Massey was a guest at a Portland DoubleTree on Dec. 22, 2018 when a security guard allegedly approached him while he was sitting in the lobby, taking a call regarding a “family emergency,” he said in the video, which was obtained by OregonLive.com. The guard questioned him about who he was and what his room number was.
He responded by telling the guard he was a guest – and even showing hotel security and a manager his room card envelope – and started recording cell phone video of the confrontation.
“This guy’s harassing me,” Massey says on the video. “...Do you really want this PR issue…?”
The guard responded by explaining that police were on the way to remove Massey from the property.

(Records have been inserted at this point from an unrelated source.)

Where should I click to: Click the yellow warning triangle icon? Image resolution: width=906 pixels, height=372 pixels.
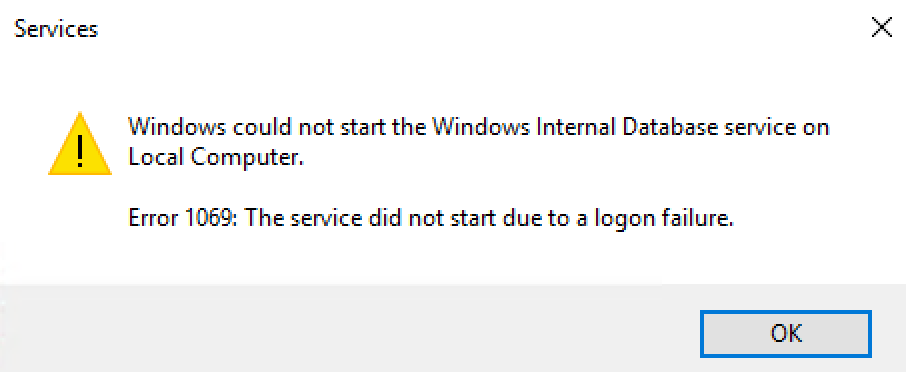coord(80,144)
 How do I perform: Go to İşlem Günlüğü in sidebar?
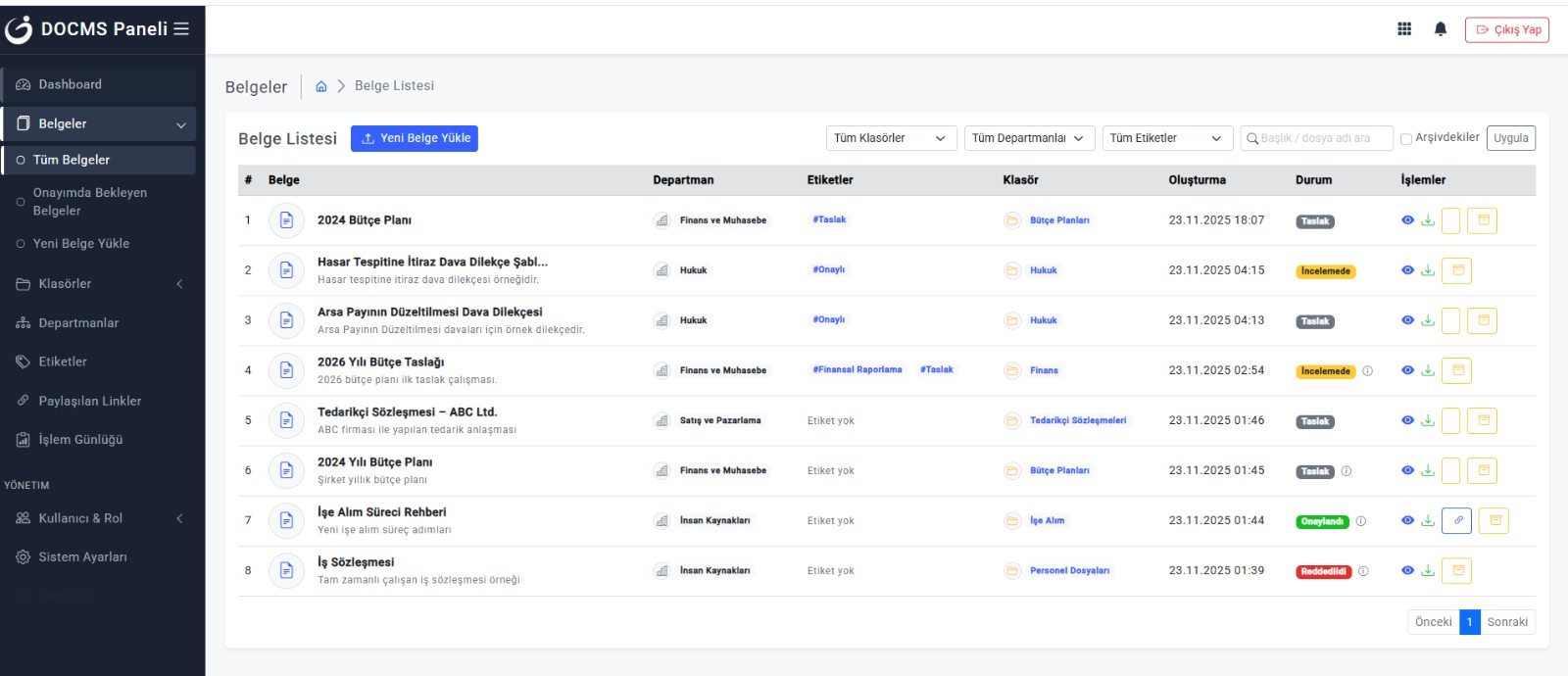80,440
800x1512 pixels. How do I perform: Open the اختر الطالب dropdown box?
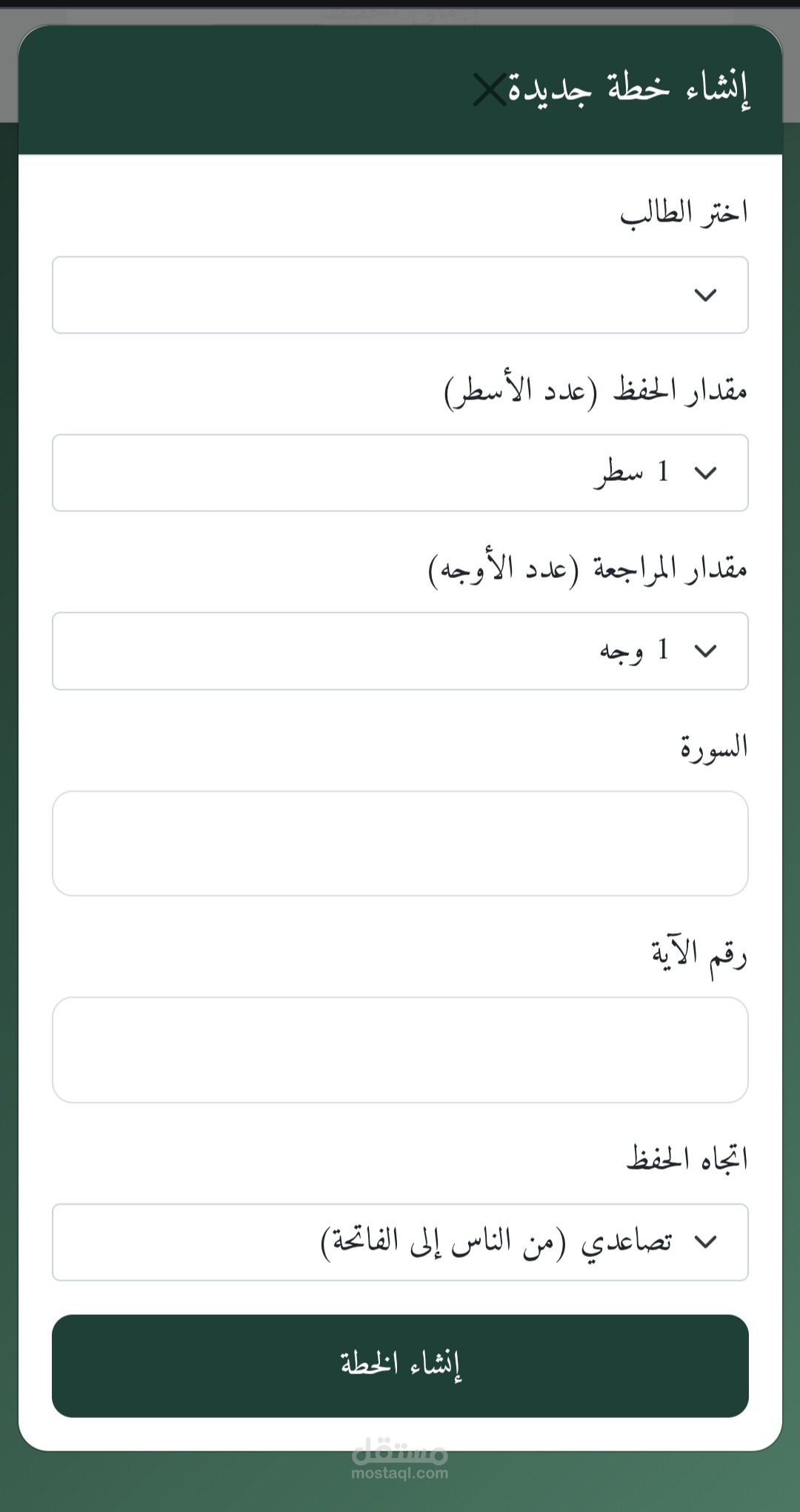tap(400, 295)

“Because what ... I’m staying here?” Massey asks, according to the outlet.
The guard responded: “Not anymore.”
Hotel staff later escorted to his hotel room to get his belongings. Massey then had to find another place to stay.

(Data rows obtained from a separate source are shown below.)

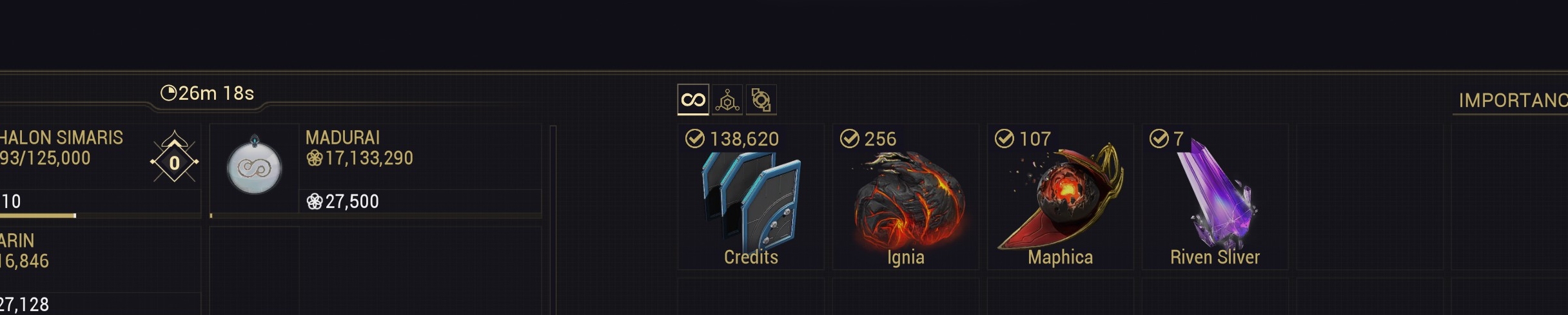
Task: Toggle the checkmark next to 138,620
Action: pyautogui.click(x=695, y=138)
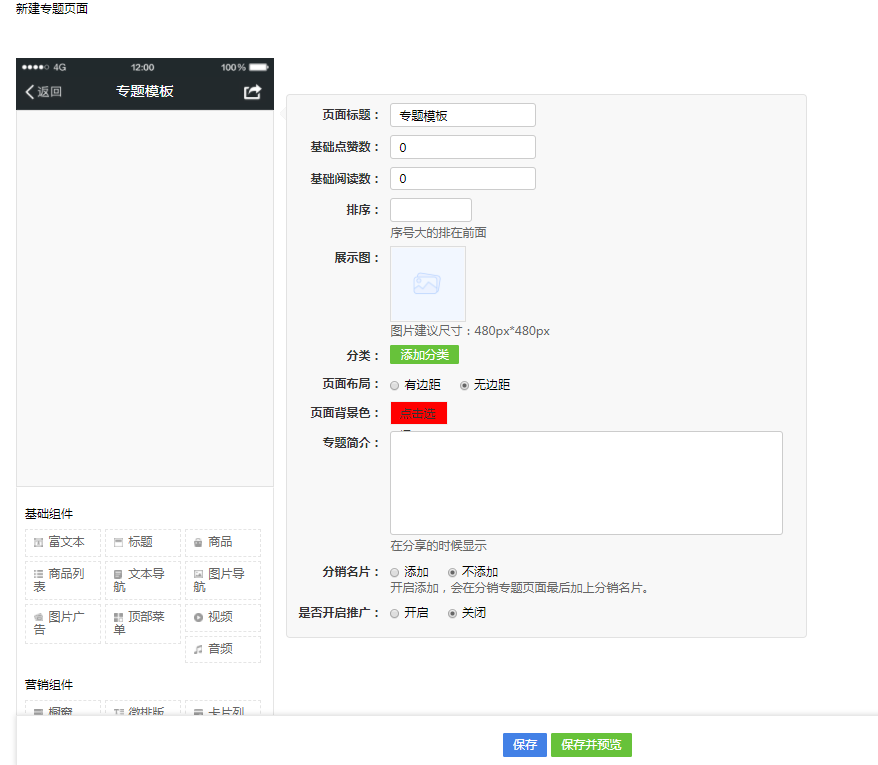Enable promotion with 开启 radio
This screenshot has width=878, height=765.
tap(395, 613)
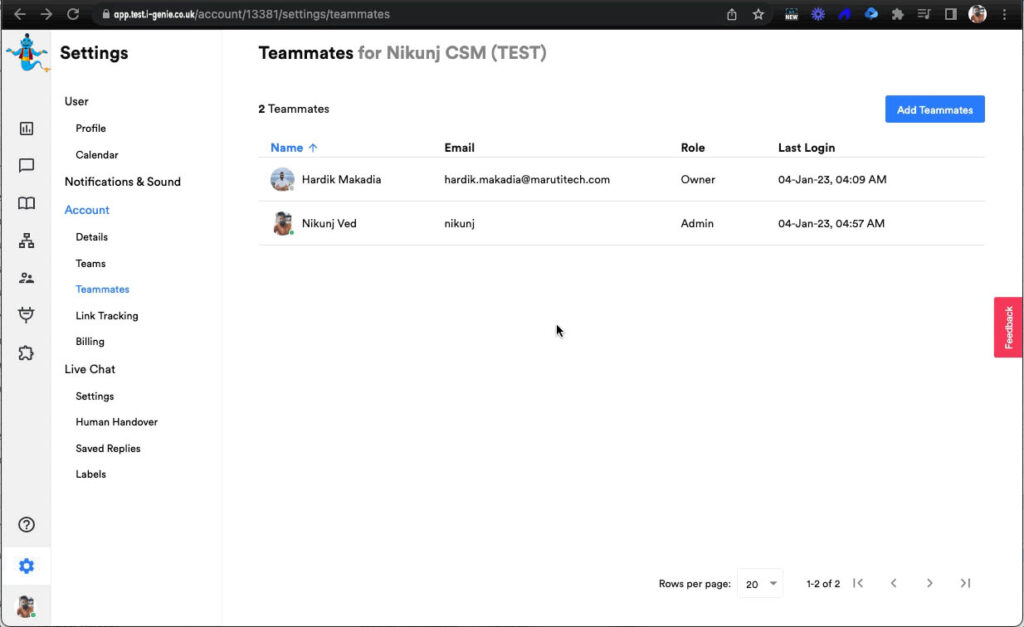Bookmark this page with the star icon
Image resolution: width=1024 pixels, height=627 pixels.
(758, 15)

Massey was staying at a franchise location owned by WMK Management LLC. Sami Qureshi, general manager for the company, said WMK has a zero tolerance for discrimination or bias of any kind."
"Since the incident last year, we have conveyed our deepest apologies to Mr. Massey to address his experience. We also have taken multiple steps to ensure nothing like this ever happens again, and to make sure we are able to provide a non-discriminatory, inclusive, and welcoming environment for every guest. We’ve taken constructive steps to educate our employees by hosting multiple mandatory diversity, equity, and inclusion trainings, and engaging closely with community members to listen and learn from them on how we can be a better community partner."

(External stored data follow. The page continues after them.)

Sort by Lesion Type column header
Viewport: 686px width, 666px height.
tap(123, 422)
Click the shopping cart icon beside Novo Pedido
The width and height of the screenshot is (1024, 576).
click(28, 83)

Qureshi also said Massey's attorney has previously declined to meet with them to discuss the matter. The lawyer, Jason Kafo, did not immediately respond to FOX Business' request for comment.
“Mr. Massey hopes to learn what policies of Hilton have led to these events, what Hilton has done in response to such events, and will ask the jury to punish Hilton as an example to other hotels who may be tempted to encourage or tolerate discrimination at their places of business,” Jason Kafou told the OregonLive.com.
The hotel “sincerely apologized,” after Massey's removal from the hotel. Both the security guard and the hotel manager were fired.
On Thursday, Hilton, which is named in the lawsuit, provided FOX Business with a statement following the filing, saying, in part: "Hilton has zero-tolerance for racism and is committed to providing a welcoming environment for all guests. As a demonstration of our inclusive culture, our corporate employees and Hilton-managed hotels have completed diversity and unconscious bias training.”
The company has also increased training to address unconscious bias and diversity, according to the statement.
"In our 100th year, we are proud of our company’s culture, one that has earned us recognition as the #1 Company to Work For in the U.S. and #1 Workplace for Diversity."